Kemarin, Heru Hidayat divonis pidana nihil. Semestinya, kata Boyamin, jika hakim tidak memberi hukuman mati sesuai tuntutan jaksa,  semestinya tetap memberikan hukuman seumur hidup atau hukuman seumur hidup secara bersyarat.

Yaitu hukuman penjara seumur hidup dalam perkara Jiwasraya bebas atau berkurang oleh upaya peninjauan kembali atau dapat grasi maka hukuman seumur hidup dalam perkara Asabri akan tetap berlaku dan Heru Hidayat tetap menjalani penjara seumur hidup.

Berdasar Pasal 193 ayat (1)  KUHAP, kata Boyamin, jika hakim menyatakan terdakwa bersalah, maka terdakwa dijatuhi hukuman pidana. Hakim tak boleh menjatuhkan vonis nihil karena hukuman sebelumnya dalam kasus Jiwasraya adalah seumur hidup dan bukan penjara dalam hitungan maksimal 20 tahun.

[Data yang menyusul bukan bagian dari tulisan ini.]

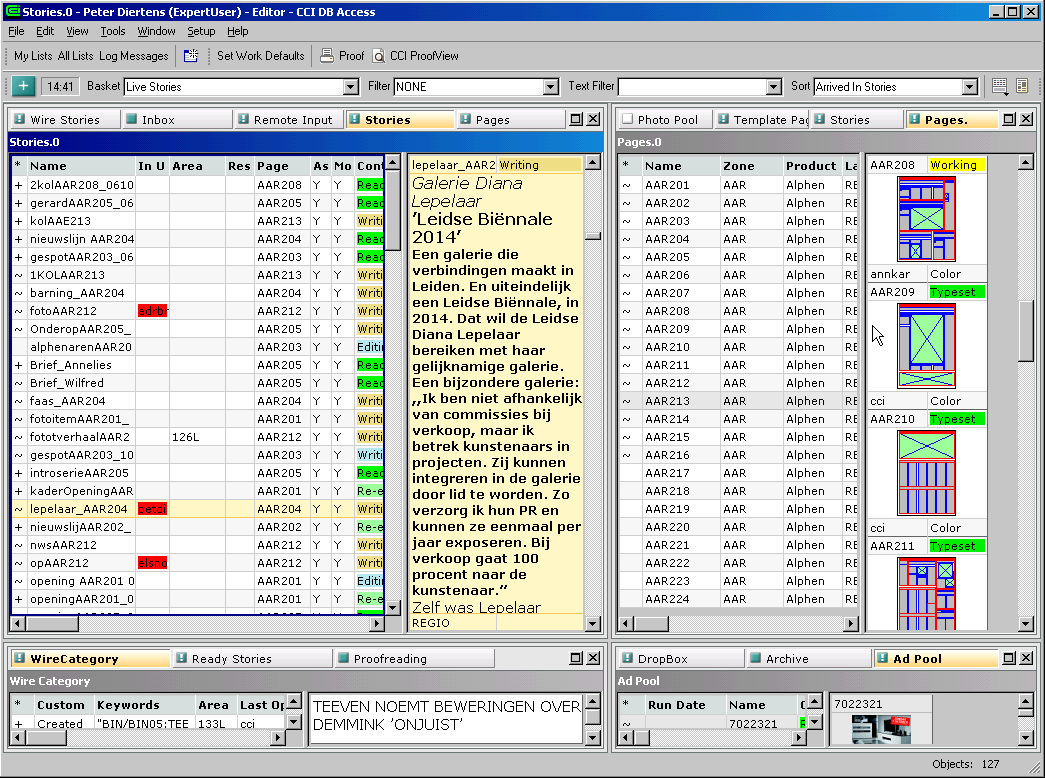Select the AAR209 page thumbnail
Screen dimensions: 1045x778
tap(927, 346)
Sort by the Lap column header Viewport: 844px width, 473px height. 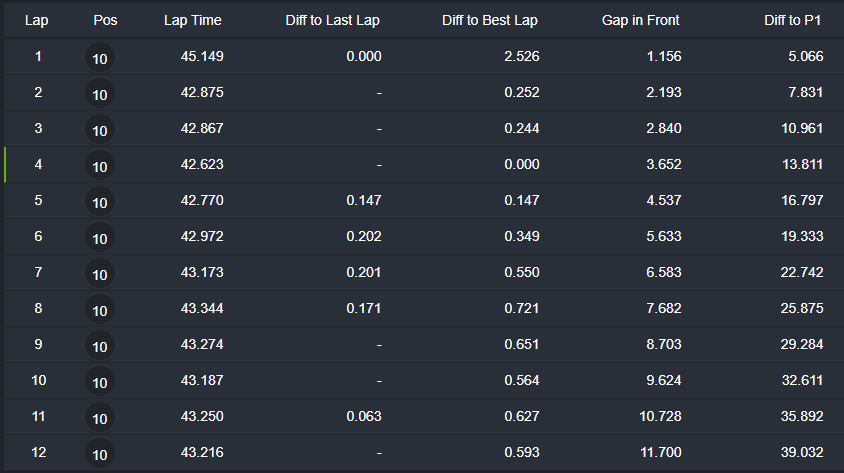tap(38, 20)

Boyamin mengatakan hukuman nihil hanya berlaku pada perkara penjara terhitung yaitu 1 hari hingga maksimal 20 tahun. Jika hukuman seumur hidup maka bisa dijatuhkan hukuman yang sama atau hukuman di atasnya yaitu hukuman mati.

"Putusan kemarin menyatakan perbuatan Terdakwa Heru Hidayat terbukti, maka mestinya dipidana dan bukan nihil. Bisa sumur hidup atau mati," kata Boyamin. "Sesuai pasal 240 KUHAP putusan itu keliru sehingga MAKI meminta jaksa Kejagung harus melakukan upaya banding ke Pengadilan Tinggi DKI Jakarta."

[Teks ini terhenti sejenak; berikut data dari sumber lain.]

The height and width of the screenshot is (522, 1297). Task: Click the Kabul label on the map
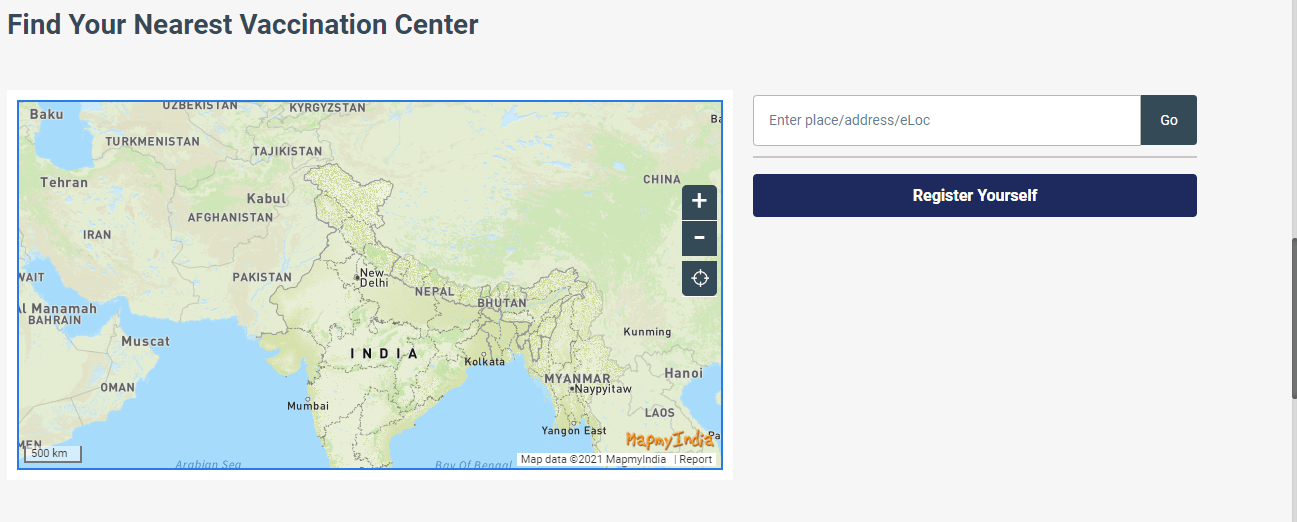point(266,199)

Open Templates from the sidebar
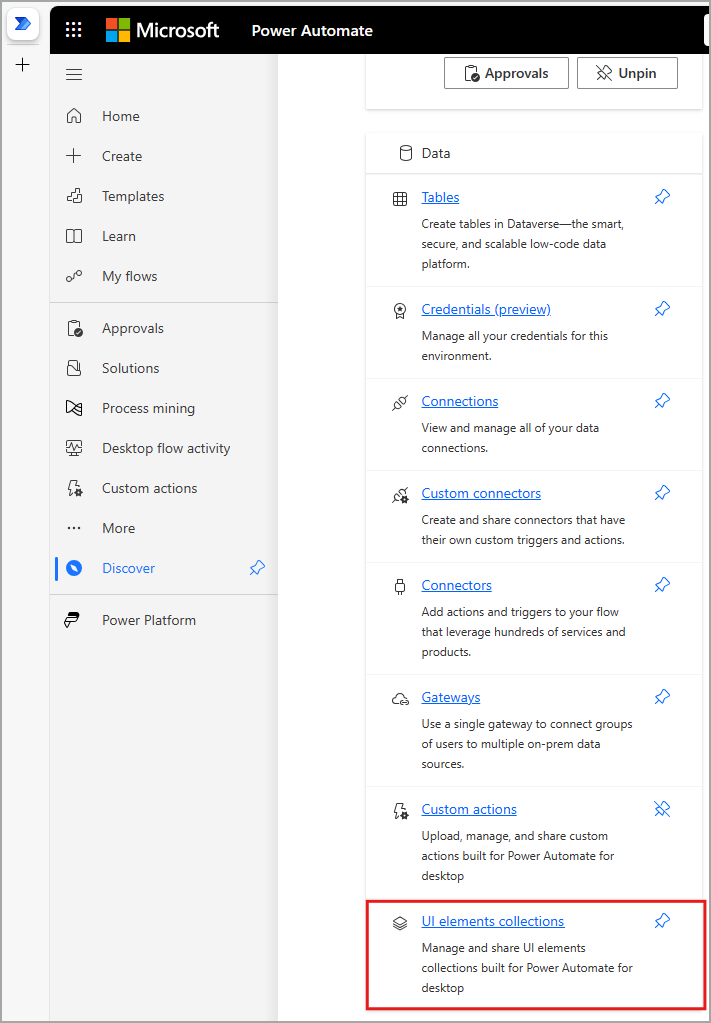coord(131,196)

Boyamin juga mengatakan putusan mati sebenarnya itu paling proporsional dan sesuai tuntutan keadilan masyarakat mengingat perbuatan Heru Hidayat sangat merugikan negara, masyarakat dan nasabah. Perbuatan itu juga dibuat secara berulang. 

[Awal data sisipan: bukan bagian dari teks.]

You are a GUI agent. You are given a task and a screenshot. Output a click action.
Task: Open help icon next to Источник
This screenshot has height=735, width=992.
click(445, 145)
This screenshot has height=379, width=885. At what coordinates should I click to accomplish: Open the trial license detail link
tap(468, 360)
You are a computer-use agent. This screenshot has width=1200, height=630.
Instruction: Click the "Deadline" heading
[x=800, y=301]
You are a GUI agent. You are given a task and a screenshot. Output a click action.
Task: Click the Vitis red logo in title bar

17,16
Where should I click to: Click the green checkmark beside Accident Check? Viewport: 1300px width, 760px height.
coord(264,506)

Seandainya hakim tidak sependapat dengan tuntutan mati oleh jaksa penuntut umum, mestinya hukuman penjara seumur hidup secara bersyarat lebih memenuhi ketentuan hukum acara KUHAP karena tetap jatuhi hukuman pidana.

MAKI juga bakal membawa permasalaha ini ke Mahkamah Konstitusi untuk memperluas makna "Pengulangan Dalam Melakukan Pidana". Selama ini, kata dia, frasa itu dimaknai terbatas setelah orang dipenjara kemudian melakukan perbuatan pidana. Tidak disebut berulang jika belum pernah dipenjara meskipun berulang-ulang melakukan perbuatan pidana.

"Jika ini dikabulkan Mahkamah Konstitusi, maka dalam kasus seperti Heru Hidayat nantinya dapat diterapkan hukuman mati," kata Boyamin.